Problem requirements:
Only one stretch of the data below is wanted: the lines from the one with "This screenshot has height=361, width=603." through the one with "Given: Toggle the 누적 공매도 레버리지 legend series", repeated exactly.

**** Material shown ****

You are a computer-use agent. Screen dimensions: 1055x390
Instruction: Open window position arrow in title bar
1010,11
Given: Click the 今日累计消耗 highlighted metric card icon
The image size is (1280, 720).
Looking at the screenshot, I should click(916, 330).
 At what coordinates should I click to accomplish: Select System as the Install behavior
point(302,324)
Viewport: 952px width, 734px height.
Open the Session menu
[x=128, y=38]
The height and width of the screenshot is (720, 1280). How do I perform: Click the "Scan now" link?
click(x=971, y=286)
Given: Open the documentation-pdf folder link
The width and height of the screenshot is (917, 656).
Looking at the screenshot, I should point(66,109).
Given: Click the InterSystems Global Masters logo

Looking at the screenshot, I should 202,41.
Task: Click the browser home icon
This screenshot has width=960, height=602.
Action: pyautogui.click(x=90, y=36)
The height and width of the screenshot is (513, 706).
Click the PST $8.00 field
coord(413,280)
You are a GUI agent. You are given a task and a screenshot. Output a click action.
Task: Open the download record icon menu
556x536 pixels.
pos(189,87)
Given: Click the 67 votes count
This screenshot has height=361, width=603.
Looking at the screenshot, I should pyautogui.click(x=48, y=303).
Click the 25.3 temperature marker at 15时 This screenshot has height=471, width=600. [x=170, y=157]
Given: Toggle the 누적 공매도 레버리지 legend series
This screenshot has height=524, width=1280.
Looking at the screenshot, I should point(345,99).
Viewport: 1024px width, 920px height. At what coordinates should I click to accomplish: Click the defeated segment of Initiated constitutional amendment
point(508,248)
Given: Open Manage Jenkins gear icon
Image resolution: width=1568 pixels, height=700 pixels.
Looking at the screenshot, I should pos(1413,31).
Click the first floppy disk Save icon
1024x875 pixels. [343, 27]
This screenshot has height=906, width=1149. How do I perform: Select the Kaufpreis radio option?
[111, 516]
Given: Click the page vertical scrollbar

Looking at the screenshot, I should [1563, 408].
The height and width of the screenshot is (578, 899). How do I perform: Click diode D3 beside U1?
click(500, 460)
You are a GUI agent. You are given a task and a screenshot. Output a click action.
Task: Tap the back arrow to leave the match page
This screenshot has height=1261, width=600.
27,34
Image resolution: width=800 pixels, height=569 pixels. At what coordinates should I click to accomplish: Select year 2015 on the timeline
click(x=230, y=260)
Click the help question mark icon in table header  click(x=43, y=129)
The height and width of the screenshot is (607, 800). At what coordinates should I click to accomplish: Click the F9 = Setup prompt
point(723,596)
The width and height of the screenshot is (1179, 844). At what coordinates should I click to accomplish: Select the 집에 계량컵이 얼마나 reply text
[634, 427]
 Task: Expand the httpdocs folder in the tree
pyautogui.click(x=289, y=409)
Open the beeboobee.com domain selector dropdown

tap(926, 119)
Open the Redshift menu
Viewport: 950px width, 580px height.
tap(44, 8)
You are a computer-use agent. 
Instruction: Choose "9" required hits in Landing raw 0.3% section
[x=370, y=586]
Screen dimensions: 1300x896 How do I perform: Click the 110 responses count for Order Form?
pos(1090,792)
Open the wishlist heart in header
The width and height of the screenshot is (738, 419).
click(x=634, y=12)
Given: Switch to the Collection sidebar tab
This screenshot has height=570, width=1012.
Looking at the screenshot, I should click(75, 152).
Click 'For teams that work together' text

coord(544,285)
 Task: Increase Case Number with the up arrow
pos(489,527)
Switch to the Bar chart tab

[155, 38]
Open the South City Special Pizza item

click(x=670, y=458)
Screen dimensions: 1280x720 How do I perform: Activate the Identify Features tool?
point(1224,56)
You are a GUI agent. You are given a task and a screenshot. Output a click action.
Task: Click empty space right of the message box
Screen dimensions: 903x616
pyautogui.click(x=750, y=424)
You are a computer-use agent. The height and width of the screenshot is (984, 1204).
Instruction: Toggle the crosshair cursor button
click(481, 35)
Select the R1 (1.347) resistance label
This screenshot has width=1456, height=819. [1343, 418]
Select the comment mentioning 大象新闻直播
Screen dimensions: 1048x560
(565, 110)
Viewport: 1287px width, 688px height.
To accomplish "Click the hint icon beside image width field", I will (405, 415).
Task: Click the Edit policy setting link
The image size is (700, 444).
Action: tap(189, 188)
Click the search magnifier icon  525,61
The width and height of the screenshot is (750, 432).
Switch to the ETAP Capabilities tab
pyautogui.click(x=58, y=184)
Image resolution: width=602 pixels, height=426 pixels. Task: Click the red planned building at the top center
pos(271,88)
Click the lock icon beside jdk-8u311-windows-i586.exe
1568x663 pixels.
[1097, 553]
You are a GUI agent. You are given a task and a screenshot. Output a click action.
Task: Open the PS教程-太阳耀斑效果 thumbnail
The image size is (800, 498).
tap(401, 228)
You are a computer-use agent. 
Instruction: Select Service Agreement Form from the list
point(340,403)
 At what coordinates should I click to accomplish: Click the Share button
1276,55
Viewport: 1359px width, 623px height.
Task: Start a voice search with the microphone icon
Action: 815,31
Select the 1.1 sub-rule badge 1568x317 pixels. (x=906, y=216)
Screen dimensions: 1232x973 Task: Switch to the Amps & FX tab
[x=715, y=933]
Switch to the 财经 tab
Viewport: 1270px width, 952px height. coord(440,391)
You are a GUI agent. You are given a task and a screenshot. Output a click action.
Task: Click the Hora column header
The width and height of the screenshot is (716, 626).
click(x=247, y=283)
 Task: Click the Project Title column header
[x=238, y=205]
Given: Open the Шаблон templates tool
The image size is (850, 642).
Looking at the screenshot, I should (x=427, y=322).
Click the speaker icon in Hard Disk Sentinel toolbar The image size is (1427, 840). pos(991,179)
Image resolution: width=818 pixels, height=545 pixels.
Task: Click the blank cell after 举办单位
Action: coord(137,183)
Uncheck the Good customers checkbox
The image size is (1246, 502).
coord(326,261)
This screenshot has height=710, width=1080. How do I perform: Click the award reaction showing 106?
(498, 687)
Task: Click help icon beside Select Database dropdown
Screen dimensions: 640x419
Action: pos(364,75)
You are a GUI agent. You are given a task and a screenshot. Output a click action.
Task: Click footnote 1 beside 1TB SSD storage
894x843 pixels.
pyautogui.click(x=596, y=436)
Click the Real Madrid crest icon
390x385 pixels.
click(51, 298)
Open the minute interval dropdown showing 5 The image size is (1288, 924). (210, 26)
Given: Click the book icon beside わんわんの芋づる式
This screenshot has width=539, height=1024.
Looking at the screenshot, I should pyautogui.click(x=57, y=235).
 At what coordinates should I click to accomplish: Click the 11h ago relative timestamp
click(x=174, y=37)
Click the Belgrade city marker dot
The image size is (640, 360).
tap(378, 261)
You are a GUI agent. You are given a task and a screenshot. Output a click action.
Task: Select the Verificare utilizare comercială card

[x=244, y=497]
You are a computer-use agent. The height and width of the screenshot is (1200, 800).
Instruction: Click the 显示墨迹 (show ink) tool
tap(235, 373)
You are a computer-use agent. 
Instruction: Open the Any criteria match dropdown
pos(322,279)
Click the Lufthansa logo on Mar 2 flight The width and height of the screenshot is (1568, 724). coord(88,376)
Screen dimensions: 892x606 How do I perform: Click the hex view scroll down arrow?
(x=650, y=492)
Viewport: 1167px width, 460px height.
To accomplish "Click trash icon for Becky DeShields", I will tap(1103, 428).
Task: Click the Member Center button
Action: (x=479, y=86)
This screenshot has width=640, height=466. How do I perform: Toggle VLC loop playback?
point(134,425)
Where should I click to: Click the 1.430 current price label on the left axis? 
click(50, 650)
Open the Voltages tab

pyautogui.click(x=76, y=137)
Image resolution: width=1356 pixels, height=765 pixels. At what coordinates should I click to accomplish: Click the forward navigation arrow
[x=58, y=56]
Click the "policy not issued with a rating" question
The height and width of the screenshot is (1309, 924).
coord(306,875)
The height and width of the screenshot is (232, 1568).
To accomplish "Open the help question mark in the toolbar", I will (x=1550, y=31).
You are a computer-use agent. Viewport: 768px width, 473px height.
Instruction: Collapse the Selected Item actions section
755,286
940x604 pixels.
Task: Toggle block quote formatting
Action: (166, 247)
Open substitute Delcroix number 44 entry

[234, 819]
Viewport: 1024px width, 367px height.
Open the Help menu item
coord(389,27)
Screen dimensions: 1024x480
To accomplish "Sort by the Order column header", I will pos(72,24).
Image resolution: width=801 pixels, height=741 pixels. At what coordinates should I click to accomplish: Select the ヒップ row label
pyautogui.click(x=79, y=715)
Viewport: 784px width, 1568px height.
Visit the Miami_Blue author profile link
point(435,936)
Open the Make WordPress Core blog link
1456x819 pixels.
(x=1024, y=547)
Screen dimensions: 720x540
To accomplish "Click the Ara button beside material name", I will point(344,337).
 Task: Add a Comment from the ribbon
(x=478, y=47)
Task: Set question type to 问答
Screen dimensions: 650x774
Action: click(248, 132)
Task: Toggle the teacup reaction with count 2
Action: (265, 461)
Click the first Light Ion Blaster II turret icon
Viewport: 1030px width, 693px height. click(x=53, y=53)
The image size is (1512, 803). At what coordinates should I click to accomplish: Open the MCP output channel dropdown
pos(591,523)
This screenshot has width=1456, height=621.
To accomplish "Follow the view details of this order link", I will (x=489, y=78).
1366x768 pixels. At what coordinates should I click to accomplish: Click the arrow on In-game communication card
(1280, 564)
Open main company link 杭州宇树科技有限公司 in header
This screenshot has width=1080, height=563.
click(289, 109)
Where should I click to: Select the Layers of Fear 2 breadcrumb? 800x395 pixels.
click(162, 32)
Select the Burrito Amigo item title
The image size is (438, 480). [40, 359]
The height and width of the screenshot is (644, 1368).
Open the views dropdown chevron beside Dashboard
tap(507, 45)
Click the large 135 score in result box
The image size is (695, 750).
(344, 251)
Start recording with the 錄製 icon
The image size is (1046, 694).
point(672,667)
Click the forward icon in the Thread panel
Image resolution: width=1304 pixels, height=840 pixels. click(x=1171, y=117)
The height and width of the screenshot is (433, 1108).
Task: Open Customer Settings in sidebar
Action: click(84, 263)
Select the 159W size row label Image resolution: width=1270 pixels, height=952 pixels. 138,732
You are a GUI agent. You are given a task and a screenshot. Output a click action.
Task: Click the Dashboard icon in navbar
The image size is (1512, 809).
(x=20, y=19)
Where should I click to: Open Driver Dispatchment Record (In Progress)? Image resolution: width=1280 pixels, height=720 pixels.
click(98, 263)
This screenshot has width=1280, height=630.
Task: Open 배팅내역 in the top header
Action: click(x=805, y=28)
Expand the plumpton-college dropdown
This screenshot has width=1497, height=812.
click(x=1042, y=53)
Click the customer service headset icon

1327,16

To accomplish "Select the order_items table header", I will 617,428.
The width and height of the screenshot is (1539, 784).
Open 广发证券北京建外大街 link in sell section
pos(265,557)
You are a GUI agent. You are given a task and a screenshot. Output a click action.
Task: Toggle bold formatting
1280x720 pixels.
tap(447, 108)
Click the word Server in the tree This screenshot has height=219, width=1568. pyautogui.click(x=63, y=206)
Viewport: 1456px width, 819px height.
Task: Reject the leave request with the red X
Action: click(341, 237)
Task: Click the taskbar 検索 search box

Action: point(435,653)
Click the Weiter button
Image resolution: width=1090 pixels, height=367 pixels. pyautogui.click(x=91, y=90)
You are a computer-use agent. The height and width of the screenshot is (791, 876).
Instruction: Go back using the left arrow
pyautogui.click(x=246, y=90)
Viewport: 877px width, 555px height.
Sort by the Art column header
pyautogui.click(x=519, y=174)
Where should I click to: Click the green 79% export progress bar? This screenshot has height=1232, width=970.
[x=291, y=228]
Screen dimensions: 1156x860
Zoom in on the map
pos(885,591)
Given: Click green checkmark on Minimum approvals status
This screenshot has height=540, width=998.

****

Solution to the exercise:
This screenshot has height=361, width=603.
Looking at the screenshot, I should pyautogui.click(x=48, y=303).
Click the 25.3 temperature marker at 15时 This screenshot has height=471, width=600. [x=170, y=157]
Given: Toggle the 누적 공매도 레버리지 legend series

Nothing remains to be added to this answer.